Japanese Half-cooked Cheesecake
1.
Preheat the oven and fire up and down 140 degrees for 10 minutes.
2.
Making the cake embryo: Add milk, sugar, and corn oil to the egg yolk, and beat it evenly with a manual whisk.
3.
Sift in low-gluten flour and mix well until it is delicate.
4.
Add fine sugar to the egg white three times, and beat until it is olecranon. (I use low temperature and slow baking, this kind of chiffon cake is not easy to crack)
5.
Add the whipped meringue to the egg yolk paste three times and mix gently from the bottom.
6.
Pour the cake batter into a 6-inch round mold and shake it lightly to expel bubbles.
7.
Bake in the oven for about 30 minutes. The specific time and temperature should be adjusted according to different oven time and oven temperature.
8.
After baking, take it out, buckle upside down to cool, and demould.
9.
With the help of a slicer, divide into cake slices about 5mm thick, and cut off the edge of the cake crust.
10.
After carving out the shape with an oval mousse mold, spread a strip of oil paper in the oval mold, place the cake slice on the bottom, and set aside for later use (the oval mold and the matching strip of oil paper are available on Taobao).
11.
Then make the half-cooked cheesecake: Weigh all the ingredients first.
12.
Pour the cream cheese and milk into a small pot, melt and beat on low heat until smooth and no particles, add the melted butter, mix well, add egg yolks one by one, and mix well.
13.
Sift the mixed cheese paste, then pour the sifted low-gluten flour and cornstarch into the cheese paste, mix well, and set aside for later use.
14.
Beat the egg whites into the egg-beating bowl, add fine sugar, and beat until it reaches a small hook.
15.
Add the whipped meringue to the egg yolk cheese paste three times and mix gently.
16.
At this time, the cheesecake batter is in a delicate state, pour it into the cut-out piping bag.
17.
Squeeze it into the mousse ring with the cake slices, and it's 80% full.
18.
Put the baking dish into the water bath dish, add half of the warm water, put it into the middle layer of the oven preheated to 150 degrees, and bake for about 8-10 minutes.
Tips:
1. Small four rolls can also be used to make the bottom cake base, the baking time is shorter and the layering is also convenient.

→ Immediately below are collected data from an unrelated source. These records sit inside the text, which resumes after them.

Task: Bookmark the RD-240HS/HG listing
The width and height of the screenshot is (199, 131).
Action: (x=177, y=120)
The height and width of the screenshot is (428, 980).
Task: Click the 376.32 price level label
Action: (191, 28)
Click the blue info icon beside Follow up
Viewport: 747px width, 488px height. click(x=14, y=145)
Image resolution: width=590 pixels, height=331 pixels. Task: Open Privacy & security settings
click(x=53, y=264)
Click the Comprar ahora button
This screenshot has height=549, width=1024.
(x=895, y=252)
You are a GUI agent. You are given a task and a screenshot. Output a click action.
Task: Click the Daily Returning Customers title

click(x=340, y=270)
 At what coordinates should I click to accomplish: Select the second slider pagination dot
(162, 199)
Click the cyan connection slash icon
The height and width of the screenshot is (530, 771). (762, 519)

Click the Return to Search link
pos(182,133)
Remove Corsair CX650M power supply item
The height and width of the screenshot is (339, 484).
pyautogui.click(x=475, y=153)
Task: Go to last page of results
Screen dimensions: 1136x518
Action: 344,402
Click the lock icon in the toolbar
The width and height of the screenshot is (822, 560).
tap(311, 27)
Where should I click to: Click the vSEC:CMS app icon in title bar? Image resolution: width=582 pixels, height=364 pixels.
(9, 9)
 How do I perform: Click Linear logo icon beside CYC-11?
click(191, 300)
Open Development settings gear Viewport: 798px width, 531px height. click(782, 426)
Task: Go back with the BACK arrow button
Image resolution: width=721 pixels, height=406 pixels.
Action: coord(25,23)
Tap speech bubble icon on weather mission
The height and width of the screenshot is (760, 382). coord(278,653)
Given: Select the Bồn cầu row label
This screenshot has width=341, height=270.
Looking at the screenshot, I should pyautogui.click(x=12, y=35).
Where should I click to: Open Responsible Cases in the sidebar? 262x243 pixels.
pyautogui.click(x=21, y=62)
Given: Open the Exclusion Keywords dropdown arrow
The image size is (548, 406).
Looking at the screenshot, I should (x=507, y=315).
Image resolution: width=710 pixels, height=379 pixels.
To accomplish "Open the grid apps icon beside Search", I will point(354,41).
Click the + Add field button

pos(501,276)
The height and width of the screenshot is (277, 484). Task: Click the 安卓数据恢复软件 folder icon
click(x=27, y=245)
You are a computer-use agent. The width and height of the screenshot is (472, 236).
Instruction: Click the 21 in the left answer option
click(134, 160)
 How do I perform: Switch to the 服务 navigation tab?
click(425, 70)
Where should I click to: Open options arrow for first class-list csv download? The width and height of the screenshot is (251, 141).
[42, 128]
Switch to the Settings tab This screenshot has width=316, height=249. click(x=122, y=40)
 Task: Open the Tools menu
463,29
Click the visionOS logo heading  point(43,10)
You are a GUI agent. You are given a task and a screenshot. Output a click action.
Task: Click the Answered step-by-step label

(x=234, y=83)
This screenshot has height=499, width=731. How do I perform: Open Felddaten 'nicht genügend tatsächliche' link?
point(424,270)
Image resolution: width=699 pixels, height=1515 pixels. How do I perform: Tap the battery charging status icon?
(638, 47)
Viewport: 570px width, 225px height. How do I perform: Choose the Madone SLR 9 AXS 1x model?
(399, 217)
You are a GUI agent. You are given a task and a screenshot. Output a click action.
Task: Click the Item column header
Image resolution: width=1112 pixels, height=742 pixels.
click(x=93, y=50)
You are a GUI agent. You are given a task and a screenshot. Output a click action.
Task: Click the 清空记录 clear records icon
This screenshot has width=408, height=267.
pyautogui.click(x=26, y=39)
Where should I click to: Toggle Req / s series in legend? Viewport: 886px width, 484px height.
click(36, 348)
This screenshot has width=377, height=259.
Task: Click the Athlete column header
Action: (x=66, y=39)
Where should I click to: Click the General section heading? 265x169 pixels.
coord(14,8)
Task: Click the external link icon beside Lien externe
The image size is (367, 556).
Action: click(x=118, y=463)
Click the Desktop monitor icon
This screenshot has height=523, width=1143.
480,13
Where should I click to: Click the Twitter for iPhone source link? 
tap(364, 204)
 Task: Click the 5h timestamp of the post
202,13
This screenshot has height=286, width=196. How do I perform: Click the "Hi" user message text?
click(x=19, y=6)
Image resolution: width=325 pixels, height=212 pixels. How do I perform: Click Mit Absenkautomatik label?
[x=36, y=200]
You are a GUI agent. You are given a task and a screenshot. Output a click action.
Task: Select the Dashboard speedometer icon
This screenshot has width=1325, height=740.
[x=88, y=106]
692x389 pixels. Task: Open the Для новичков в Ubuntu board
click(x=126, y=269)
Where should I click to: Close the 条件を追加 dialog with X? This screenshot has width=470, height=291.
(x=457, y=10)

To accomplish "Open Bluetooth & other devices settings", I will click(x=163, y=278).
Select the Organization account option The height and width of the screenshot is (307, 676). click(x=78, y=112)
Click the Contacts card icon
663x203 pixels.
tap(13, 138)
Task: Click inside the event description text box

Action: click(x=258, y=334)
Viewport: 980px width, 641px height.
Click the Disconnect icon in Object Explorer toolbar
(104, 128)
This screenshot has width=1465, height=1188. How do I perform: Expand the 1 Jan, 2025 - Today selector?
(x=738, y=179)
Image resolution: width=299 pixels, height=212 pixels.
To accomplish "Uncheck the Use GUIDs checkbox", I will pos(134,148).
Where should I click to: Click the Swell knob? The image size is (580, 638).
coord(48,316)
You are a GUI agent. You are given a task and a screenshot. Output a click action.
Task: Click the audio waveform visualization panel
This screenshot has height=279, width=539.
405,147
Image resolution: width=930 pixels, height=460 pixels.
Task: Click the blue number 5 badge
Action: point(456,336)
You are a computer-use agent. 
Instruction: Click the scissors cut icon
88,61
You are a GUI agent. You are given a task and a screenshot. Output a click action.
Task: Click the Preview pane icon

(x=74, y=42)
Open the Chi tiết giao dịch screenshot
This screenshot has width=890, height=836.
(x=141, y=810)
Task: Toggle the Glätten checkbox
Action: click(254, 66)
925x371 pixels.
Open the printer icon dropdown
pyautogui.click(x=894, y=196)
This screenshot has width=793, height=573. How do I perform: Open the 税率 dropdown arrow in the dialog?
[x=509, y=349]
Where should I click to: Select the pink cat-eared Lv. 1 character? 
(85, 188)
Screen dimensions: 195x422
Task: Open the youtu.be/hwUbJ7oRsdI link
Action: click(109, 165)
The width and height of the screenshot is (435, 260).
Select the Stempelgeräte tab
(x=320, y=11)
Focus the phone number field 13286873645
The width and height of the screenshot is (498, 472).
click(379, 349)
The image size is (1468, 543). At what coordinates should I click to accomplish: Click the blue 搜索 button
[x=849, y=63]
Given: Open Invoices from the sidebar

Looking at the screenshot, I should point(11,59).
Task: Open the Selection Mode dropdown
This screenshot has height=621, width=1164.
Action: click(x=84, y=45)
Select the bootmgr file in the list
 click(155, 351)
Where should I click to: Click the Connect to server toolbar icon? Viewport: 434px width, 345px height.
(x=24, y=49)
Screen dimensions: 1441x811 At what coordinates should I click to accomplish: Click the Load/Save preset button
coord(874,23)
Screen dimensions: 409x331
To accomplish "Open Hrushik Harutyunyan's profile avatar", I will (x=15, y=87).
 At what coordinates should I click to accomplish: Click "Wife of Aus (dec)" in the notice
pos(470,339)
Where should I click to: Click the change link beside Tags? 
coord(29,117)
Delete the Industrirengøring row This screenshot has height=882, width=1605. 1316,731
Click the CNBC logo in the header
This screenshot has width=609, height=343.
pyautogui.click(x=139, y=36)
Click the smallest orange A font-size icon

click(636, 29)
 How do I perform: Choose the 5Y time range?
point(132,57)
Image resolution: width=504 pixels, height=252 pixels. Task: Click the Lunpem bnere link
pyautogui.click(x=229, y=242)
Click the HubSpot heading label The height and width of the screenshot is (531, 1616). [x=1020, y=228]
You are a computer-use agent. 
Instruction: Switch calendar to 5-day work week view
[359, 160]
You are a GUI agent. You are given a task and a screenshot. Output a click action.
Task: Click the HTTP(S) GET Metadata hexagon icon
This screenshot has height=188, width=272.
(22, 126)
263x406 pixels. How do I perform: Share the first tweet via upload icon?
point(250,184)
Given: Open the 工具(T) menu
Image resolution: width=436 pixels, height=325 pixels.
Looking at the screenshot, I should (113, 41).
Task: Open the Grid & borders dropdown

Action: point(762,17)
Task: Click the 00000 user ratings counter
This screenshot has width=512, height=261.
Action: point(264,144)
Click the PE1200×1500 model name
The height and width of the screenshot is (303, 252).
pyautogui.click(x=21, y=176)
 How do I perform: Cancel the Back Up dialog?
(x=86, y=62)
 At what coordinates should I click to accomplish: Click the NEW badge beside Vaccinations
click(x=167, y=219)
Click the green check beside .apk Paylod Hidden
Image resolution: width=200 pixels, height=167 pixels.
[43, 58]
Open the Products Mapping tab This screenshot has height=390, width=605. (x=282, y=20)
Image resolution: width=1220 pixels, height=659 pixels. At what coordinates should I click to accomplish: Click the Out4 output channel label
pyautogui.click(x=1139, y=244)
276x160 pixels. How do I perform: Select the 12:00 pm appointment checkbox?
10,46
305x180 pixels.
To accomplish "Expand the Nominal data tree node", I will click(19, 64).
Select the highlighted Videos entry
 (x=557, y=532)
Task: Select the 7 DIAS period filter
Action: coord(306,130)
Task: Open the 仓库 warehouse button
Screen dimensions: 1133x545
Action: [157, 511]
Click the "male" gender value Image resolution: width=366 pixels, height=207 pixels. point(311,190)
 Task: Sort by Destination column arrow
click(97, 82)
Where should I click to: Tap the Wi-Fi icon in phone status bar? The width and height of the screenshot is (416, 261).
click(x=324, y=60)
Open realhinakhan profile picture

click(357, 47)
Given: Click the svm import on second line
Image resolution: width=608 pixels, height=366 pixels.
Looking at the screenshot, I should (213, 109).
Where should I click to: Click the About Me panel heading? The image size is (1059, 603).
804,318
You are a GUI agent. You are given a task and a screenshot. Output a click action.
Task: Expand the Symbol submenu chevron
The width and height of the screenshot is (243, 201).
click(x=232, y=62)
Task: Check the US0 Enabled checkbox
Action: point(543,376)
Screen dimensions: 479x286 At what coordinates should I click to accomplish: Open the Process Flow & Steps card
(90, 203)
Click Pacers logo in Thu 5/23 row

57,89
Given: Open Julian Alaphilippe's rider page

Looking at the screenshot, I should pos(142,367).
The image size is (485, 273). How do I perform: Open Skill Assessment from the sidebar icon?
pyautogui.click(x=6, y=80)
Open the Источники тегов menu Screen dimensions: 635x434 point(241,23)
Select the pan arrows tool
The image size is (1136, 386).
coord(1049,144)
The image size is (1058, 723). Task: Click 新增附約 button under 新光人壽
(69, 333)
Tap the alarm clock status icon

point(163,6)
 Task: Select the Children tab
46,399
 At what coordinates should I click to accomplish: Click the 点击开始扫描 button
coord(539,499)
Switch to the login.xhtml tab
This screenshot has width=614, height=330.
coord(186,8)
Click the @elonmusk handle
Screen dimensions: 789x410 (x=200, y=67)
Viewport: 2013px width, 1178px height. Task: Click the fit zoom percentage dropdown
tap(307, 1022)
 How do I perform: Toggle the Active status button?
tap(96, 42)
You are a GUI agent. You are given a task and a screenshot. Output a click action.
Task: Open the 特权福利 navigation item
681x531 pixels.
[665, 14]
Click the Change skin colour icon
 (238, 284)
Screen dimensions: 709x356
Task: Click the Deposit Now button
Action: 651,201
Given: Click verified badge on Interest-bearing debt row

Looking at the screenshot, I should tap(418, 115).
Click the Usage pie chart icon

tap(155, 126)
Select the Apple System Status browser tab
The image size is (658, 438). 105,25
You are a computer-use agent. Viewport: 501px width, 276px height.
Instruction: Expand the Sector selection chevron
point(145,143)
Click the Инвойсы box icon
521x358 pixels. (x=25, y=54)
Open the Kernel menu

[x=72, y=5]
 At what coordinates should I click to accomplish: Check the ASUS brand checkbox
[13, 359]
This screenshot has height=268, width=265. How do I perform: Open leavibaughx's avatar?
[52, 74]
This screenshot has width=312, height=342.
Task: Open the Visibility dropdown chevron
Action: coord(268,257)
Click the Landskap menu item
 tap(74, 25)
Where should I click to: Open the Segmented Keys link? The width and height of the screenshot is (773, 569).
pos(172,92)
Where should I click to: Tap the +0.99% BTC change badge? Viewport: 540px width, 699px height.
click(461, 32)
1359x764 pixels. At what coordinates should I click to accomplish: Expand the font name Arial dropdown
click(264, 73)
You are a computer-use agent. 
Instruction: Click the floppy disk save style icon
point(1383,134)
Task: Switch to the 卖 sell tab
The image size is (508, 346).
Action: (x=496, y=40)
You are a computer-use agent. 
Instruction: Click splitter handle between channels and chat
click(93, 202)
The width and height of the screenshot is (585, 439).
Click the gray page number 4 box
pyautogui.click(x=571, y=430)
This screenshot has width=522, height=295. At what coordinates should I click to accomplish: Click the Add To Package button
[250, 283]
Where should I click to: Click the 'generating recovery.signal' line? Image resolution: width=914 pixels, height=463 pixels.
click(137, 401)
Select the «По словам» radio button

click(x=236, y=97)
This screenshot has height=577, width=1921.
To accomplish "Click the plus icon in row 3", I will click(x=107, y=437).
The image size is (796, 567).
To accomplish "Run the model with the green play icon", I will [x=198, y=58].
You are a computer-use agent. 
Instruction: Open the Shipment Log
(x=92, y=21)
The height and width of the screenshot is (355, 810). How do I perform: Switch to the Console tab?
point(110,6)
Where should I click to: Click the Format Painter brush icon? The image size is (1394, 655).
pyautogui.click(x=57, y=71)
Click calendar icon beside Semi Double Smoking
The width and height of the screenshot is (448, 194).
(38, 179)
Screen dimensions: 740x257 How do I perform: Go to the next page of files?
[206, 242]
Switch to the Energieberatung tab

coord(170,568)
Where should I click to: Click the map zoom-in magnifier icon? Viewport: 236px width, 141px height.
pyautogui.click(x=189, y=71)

2. When baking the cheesecake batter, you must use a water bath method, that is, immerse half of the baking tray in warm water, so that the temperature will be softer. Because the elliptical mold is small and heats up quickly, it should be baked slowly at low temperature to avoid problems such as cracking due to excessive expansion in the initial stage. As the actual firepower of different ovens is different, adjust the temperature or cover the surface with tin foil as appropriate.
3. Although it is called "semi-cooked", it is actually fully cooked and can be eaten with confidence. The half-cooked here refers to the smooth and moist taste like hot spring eggs. The method of judging whether it is well-done, does not shrink, does not collapse, and the surface does not stick to your hands.
4. Cream cheese, also known as cream cheese, is also translated as cream cheese. I used KIRI, which tastes good.